Playing at home or away from home isn’t anywhere near the same this season due to severe attendance restrictions, but travel for away games is still more strenuous — and certainly this year more risky from a health and safety standpoint — than residing and operating in your own home environment.

The Sooners have played extremely well on the road in recent seasons. They have won 24 of their last 26 true road games and are 13-2 under Lincoln Riley. One of those two losses, though, was this season at Iowa State.

The best case going forward is that Oklahoma takes care of business at TCU this weekend and again at Texas Tech the following weekend. The schedule sets up much more favorably over the final four regular-season contests.

To begin with, as stated earlier,, the Sooners play three of the four at home. The more difficult of the final four games will be Oklahoma State, and that game is in Norman this year.

Assuming OU can uphold its probable favored status in home games against Kansas and Baylor, the last hurdle the Sooners must get over is at West Virginia, against whom OU is 8-0 in the Big 12 era and 4-0 in road games at West Virginia.

If all of this were to come about as outlined, Oklahoma would still need some head-to-head help and chaos from the rest of the conference, but the chances would be very good that the Sooners would make it into the Big 12 championship, and then they would be back in control of their own destiny.

That’s the glass half-full perspective, and the outcome every Sooner fan would prefer.

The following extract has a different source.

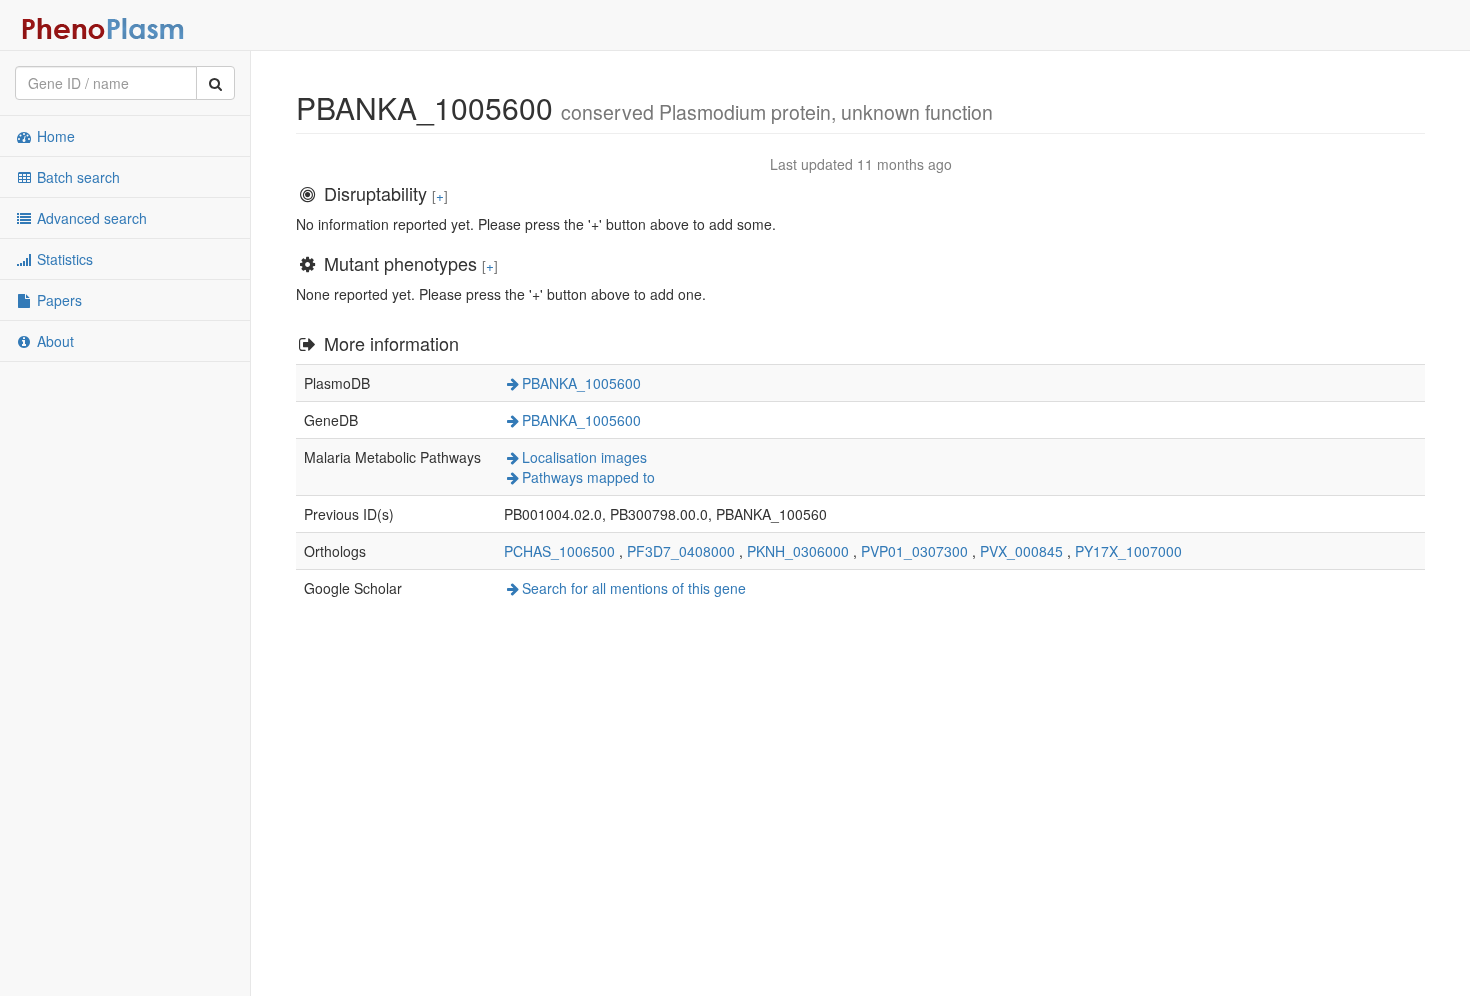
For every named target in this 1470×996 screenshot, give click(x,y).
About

But there are always two sides to every story. For the benefit of the sky-is-falling crowd, here’s an alternative outcome if the Sooners choose the wrong route to the rest of the season.

Lose either of the next two games — all Oklahoma will have left to play for is Sooner pride and next season. Either way, the Sooners would return home at the beginning of November with a losing conference record for the first time since John Blake was coaching the team in the late 1990s.

In this scenario, the Sooners would likely lose to a better Oklahoma State team and could also struggle at West Virginia. I feel pretty confident OU will hold serve at home over Kansas and Baylor.

So at worst case — and for right now, let’s bury the thought — Oklahoma could end the season with a record of 4-6 and 3-6 in the Big 12. That would be something almost unfathomable for a team that began the season ranked No. 3 in the country.

That would be the worst-case outcome, but should Oklahoma lose one of the next two games (at TCU and Texas Tech) the more probable outcome for the final four games would be OU winning three of the four, which would give the Sooners an overall record of 6-4, 5-4 in the Big 12, and a postseason berth in an inconsequential bowl.

Looking at it from these different perspectives, I’d say Oklahoma definitely has a lot to play for over the next six games and should take the high road…one stop at a time.